(Explore the material)
1. Please list every kind of health care provider named in the last sentence of the reply in the hospice care exchange below.
2. Transcribe the hospice care exchange below from "Hospice Care/Drugs and" to "for any help!".
3. Pick up the reply about hospice care, drugs, and gout after its last sentence and continue it.

(Source passage)
- Opening Delimiter -
Hospice Care/Drugs and gout
Hello. My 89 year family member has CHF and is on hospice. They have him on morphine for pain for the gout and he is still in pain. He also takes colchinfine for gout. Also, he is on Feroquel for anxiety. Some of us are concerned about the euthanize effect of the morphine and Feroquel. Are there alternatives drug? Thanks for any help!
Thank you for writing to me. I will try to answer your questions.
First, the two drugs you mention are "Seroquel" and "Colchicine." Both are fairly old drugs (which is a good thing) with well known side effects. Taken together, Seroquel and morphine can make a person dizzy and make thinking a little less clear, or both, but not under usual doses. They wouldn't have any "euthanizing" (death-causing) effects. You mention that the patient still has pain. Pain should be addressed. If the pain is related to the CHF (which is extremely unlikely), the hospice should provide more medication and other interventions. If it is related to his gout, his pain should be addressed by primary care provider or whichever physician (or nurse practitioner or physician's assistant) usually cares for his gout.
- Closing Delimiter -
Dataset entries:
- Opening Delimiter -
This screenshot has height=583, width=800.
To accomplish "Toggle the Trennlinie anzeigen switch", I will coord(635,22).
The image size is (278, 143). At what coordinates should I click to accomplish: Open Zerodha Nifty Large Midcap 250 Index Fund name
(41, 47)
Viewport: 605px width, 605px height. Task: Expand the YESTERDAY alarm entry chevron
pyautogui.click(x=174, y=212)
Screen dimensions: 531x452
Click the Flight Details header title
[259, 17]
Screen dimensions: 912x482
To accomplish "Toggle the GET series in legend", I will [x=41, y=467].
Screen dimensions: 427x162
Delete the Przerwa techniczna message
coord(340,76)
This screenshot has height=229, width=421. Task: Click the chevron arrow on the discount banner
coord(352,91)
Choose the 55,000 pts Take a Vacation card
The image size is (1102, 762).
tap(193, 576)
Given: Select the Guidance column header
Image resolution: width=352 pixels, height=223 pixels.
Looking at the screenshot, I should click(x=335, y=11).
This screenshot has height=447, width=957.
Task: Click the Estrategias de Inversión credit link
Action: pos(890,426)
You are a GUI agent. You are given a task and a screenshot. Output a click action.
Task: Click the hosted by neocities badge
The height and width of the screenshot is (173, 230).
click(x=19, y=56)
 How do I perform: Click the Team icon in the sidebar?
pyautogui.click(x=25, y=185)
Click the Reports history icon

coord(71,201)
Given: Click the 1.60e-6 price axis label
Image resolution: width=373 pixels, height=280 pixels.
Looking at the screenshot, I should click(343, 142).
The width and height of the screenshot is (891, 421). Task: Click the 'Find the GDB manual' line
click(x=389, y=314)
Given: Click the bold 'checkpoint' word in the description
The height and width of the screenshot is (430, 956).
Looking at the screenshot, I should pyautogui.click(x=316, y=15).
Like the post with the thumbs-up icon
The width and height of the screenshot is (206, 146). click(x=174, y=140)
- Closing Delimiter -
(Exercise answers)
1. primary care provider, physician, nurse practitioner, physician's assistant

2.
Hospice Care/Drugs and gout
Hello. My 89 year family member has CHF and is on hospice. They have him on morphine for pain for the gout and he is still in pain. He also takes colchinfine for gout. Also, he is on Feroquel for anxiety. Some of us are concerned about the euthanize effect of the morphine and Feroquel. Are there alternatives drug? Thanks for any help!

3.
There are other drugs for pain and anxiety, although morphine is the best pain reliever and helps a lot with anxiety, especially if the anxiety is caused or made worse by pain. Seroquel is a little unusual for anxiety, but this is a medication given more often for things like certain mental illnesses. If someone has been taking it for a while, for example to help with symptoms of a mental illness, it's not a good idea to stop it. Another consideration is also whether there are people in the family or among the caregivers (who might be friends, for example) who might enjoy sharing a patient's medication. Many medications that are very effective for anxiety also have a high street value. Seroquel is not all that pleasant, though it is effective--and it has no street value at all. Colchicine has no street value at all, either. So these are some reasons why these drugs are being prescribed.
No one in hospice ever intends to shorten life or delay death. Hospice is all about quality of life, and therefore about management of symptoms like pain. If we must choose between being pain free or living a day longer, we will always choose to prevent pain. For one thing, we cannot know whether the patient will die a day sooner or a day later, but we certainly know if they are hurting. Hospice also doesn't worry about whether a patient will become "addicted" to the medications we give--to be very direct, they aren't going to be around long enough for that to be a problem!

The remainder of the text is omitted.